TO BE DONE. Rewrite the part of the material that opens with the line containing "Click the 角色名称 table column header" and closes with the line containing "Image resolution: width=1247", swapping "project tree" for "file tree" and leaving everything else the same.

[Records for locating described items]
## start

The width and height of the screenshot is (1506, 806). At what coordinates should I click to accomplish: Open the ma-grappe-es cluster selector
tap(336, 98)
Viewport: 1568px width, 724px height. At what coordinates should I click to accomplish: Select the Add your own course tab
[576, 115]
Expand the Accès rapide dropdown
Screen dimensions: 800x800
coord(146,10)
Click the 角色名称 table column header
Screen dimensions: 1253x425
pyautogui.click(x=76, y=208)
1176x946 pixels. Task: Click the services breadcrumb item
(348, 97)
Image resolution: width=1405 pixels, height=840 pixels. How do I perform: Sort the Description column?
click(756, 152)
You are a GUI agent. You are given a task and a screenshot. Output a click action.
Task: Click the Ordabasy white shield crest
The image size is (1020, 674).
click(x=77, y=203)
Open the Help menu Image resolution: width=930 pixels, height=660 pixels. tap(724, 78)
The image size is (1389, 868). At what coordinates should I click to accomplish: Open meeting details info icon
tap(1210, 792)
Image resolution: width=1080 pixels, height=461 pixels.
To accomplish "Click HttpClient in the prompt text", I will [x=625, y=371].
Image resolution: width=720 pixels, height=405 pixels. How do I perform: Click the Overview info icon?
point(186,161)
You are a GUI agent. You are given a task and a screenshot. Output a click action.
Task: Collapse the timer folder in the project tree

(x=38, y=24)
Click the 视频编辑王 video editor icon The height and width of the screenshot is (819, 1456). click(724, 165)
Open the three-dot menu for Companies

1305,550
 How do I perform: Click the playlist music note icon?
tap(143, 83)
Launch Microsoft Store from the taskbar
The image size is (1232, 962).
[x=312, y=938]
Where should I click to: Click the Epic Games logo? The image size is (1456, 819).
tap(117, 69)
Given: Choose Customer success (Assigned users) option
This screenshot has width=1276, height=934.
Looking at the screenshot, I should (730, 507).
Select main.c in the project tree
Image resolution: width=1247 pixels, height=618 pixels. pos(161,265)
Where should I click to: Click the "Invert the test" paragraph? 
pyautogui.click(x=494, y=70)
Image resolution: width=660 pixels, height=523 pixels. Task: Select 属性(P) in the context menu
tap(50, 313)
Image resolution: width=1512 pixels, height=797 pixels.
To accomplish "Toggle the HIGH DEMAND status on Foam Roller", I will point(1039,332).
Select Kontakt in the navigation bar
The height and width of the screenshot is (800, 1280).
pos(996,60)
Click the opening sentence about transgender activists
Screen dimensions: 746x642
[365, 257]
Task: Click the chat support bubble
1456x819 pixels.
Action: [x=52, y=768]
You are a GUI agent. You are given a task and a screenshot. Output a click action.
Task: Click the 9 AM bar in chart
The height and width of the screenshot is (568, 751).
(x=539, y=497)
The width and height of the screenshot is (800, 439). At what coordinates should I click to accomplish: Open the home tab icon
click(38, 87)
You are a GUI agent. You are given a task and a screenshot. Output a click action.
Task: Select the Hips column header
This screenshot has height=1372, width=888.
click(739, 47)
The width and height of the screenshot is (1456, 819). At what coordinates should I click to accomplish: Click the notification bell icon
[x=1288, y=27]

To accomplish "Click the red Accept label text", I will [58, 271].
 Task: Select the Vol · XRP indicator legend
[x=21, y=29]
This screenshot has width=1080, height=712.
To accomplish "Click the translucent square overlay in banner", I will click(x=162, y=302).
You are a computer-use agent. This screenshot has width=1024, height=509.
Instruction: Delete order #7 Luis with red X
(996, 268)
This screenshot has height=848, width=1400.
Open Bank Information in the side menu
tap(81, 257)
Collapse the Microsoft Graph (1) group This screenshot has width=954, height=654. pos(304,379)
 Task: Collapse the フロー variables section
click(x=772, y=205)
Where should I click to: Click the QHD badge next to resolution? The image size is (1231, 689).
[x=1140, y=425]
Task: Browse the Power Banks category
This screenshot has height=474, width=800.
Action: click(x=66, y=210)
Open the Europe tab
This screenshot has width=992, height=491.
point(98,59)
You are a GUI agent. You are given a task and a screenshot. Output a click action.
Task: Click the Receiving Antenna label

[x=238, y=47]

## end

THE SOLUTION.
Click the 角色名称 table column header
Screen dimensions: 1253x425
pyautogui.click(x=76, y=208)
1176x946 pixels. Task: Click the services breadcrumb item
(348, 97)
Image resolution: width=1405 pixels, height=840 pixels. How do I perform: Sort the Description column?
click(756, 152)
You are a GUI agent. You are given a task and a screenshot. Output a click action.
Task: Click the Ordabasy white shield crest
The image size is (1020, 674).
click(x=77, y=203)
Open the Help menu Image resolution: width=930 pixels, height=660 pixels. tap(724, 78)
The image size is (1389, 868). At what coordinates should I click to accomplish: Open meeting details info icon
tap(1210, 792)
Image resolution: width=1080 pixels, height=461 pixels.
To accomplish "Click HttpClient in the prompt text", I will [x=625, y=371].
Image resolution: width=720 pixels, height=405 pixels. How do I perform: Click the Overview info icon?
point(186,161)
You are a GUI agent. You are given a task and a screenshot. Output a click action.
Task: Collapse the timer folder in the file tree

(x=38, y=24)
Click the 视频编辑王 video editor icon The height and width of the screenshot is (819, 1456). click(724, 165)
Open the three-dot menu for Companies

1305,550
 How do I perform: Click the playlist music note icon?
tap(143, 83)
Launch Microsoft Store from the taskbar
The image size is (1232, 962).
[x=312, y=938]
Where should I click to: Click the Epic Games logo? The image size is (1456, 819).
tap(117, 69)
Given: Choose Customer success (Assigned users) option
This screenshot has width=1276, height=934.
Looking at the screenshot, I should (730, 507).
Select main.c in the file tree
Image resolution: width=1247 pixels, height=618 pixels. pos(161,265)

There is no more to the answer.